3. Hip dysplasia (incomplete development).

Risk factors:
  • family history - may reflect laxity of ligaments
  • Race- common in white 
  • Breech  presentation - Exaggerated positioning in acute flexion and adduction in utero may occur
  • Female sex - the presence of maternal relaxin in the fetal circulatory system
  • large fetal size 
  • First born child
Galeazzi's test
  • With the child is lying on a flat surface, flex the hips and knees so the heels rest flat on the table, just distal to the buttock . 
  • A dislocated hip is signaled by relative shortening of the thigh compared with the normal leg, as shown by the difference in knee height level. 
  • This test is almost always useless in children under 1 year of age and is negative if dislocation is bilateral.

Barlow's test
  • This is a provocative test that picks up an unstable but located hip; it is unsuitable for a dislocated hip. 
  • Thighs are gently grasped in the hand, with the thumb at the lesser trochanter and fingers at the greater trochanter . The hip is adducted slightly and gently pushed posteriorly with the palm. 
  • Detection of "pistoning," or the sensation of the femoral head subluxating over the posterior rim of the acetabulum, is a positive finding.

Ortolani's test:
  • This test detects hips that are already dislocated. 
  • The flexed limb is grasped as in Barlow's test.

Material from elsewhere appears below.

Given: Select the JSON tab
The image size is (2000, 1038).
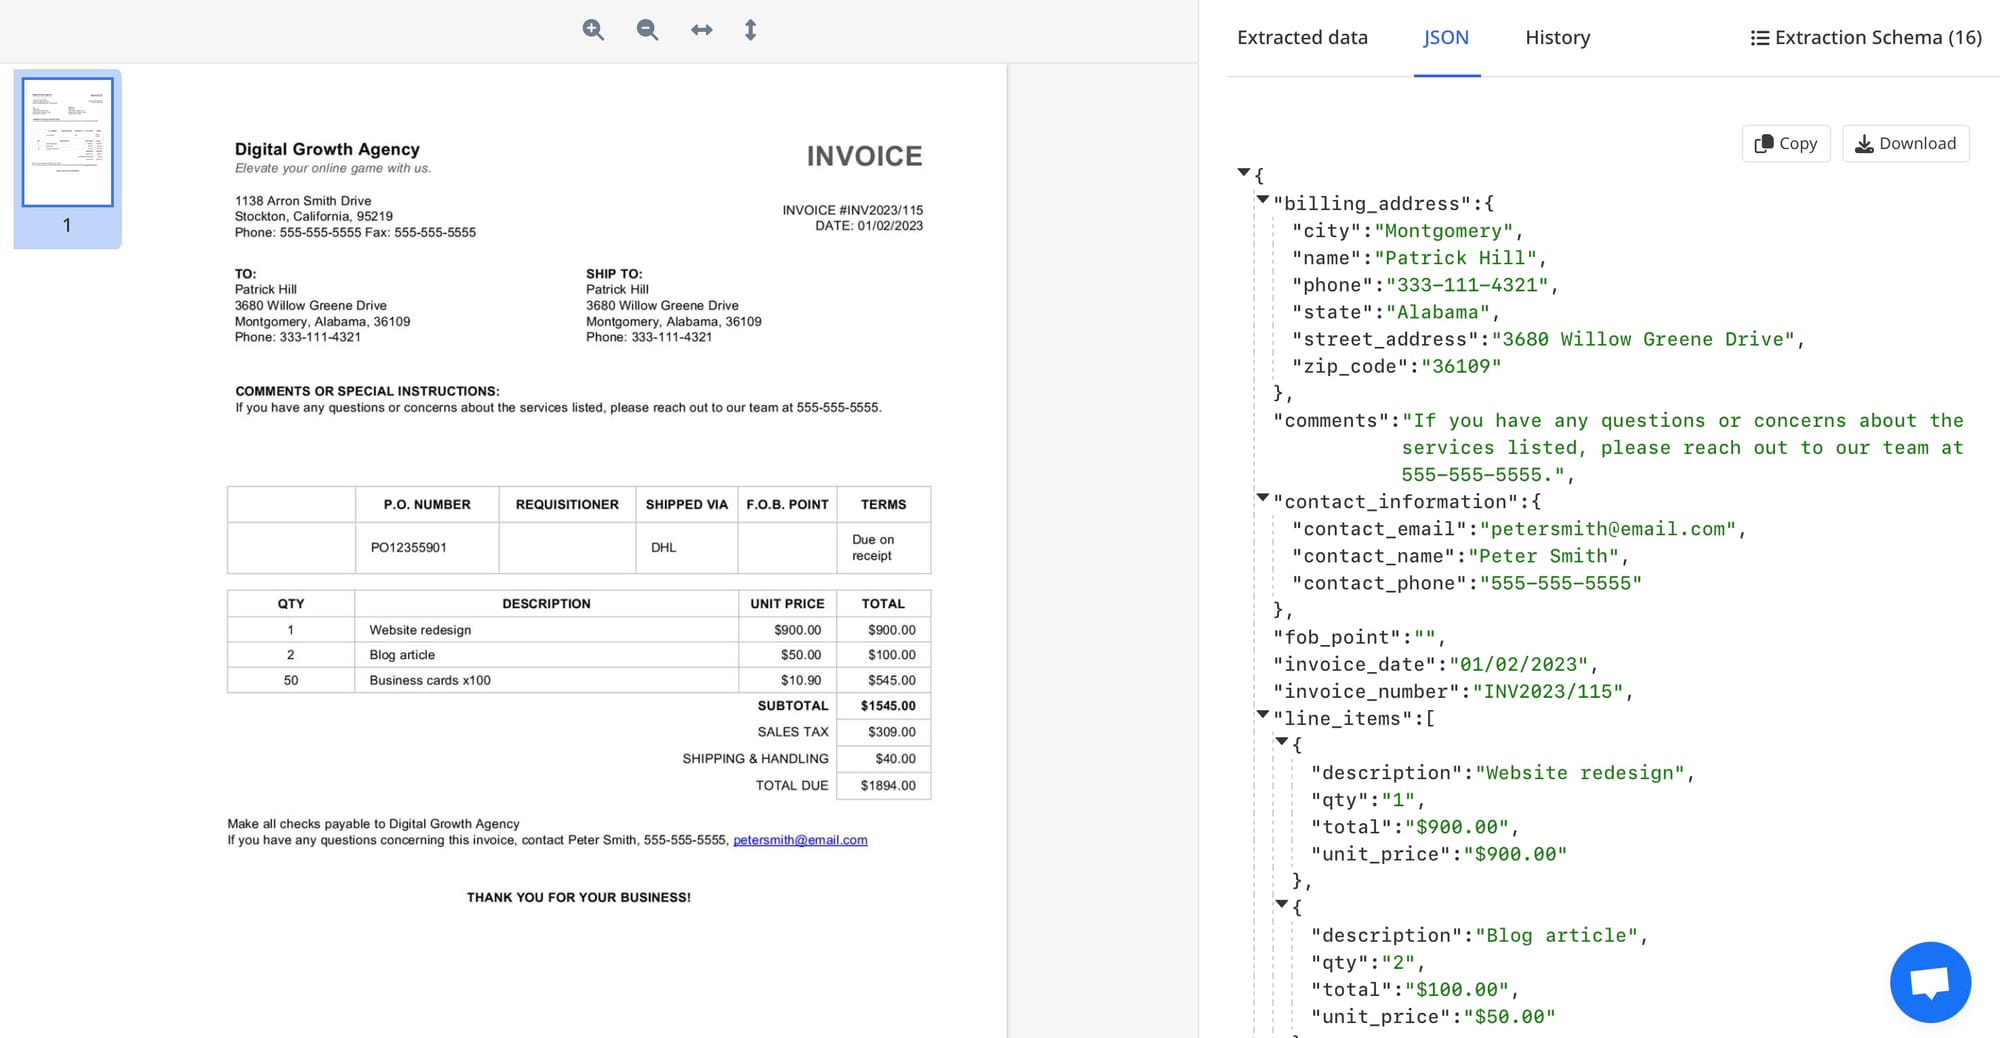Looking at the screenshot, I should (1446, 38).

The hip is abducted while the femur is gently lifted with the fingers at the greater trochanter. 
  • In a positive test, there will be a sensation of the hip reducing back into the acetabulum. 

Clinical Manifestations

In newborn:
  • We can diagnose DDH in this period by positive Ortolani’s test or Barlow’s test.
  • Asymmetry of the skin fold may help, but its not specific. 
  • Shortening of the limb at this age doesn’t exist.
  • We cant use X-rays because the acetabulum and proximal femur are cartilaginous and wont be shown on X-ray.
  • USG is the best method to Dx.

In the early childhood:
  • Parents notice asymmetry of creases of groin, limitation of movement of affected hip or click every time hip is moved

In older children:
  • Complaints of limping, waddling gait (bilateral DDH), Trendelenburg’s gait (unilateral DDH), lumbar lordosis, limitation of hip abduction, etc…


Von Rosen view:
hips abducted 45º & medially rotated.
We draw a line through the central axis of the femoral shaft.
        in normal hip ( ossific nucleus )will be inside the acetabulum.
        in dislocated hip it will be above acetabulum.

Delayed development of ossific nucleus / smaller
Horizontal line of Hilgenreiner:
   drawn between upper ends of tri-radiate cartilage of the acetabulum.
Vertical line of Perkins:
  drawn from the lateral edge of the acetabulum vertical to horizontal line.
4 quadrants:
Normal hip: the ossification center of the femoral hip lower medial quadrant.
Dislocated hip: upper lateral quadrant.

Acetabular index:
    angle between horizontal line of Hilgenreiner and the line between the two edges of the acetabulum.
    normal hip 20º-300 
    dilocated or dysplastic hip ≥ 30º
Shenton’s line:
    semicircle between femoral neck and upper arm of obturator foramen, in dislocated hip this line is broken.


The earlier the better. 
Exact treatment depends on patient age at presentation and degree of involvement
Goal is to:
1.Flex and abduct hips.
2.Reduce femoral head and maintaining it.
Reduction can be achieved by closed manipulation , traction followed by closed reduction and opened reduction  
 maintenance can be done using plaster cast(frog leg or Batchelor) or splint (von Rosen’s splint)

  • Acetabular reconstruction procedure
  • Salter’s osteotomy
  • Chiari’s pelvic displacement osteotomy 
  • Pemberton’s pericapsular osteotomy

  • From (0-6 months)  
A dislocated hip at this age may spontaneously reduce over 2-3 weeks if the hip is held in a position of flexion. 
Reduction by closed manipulation and maintained with plaster cast or splint
  • From 6 months -2 year
Gentle closed reduction of the dislocation under a general anesthetic and maintenance of a located position for 2-3 months in a hip spica cast usually stabilize the joint
  • From the age of 2-6 years:

open reduction with osteotomy

  • 6-10 years

No treatment for bilateral
Open reduction with reconstruction for unilateral

  • After 10 years

Only indication for treatemnt is pain. If only one hip affected total hip replacement may be done.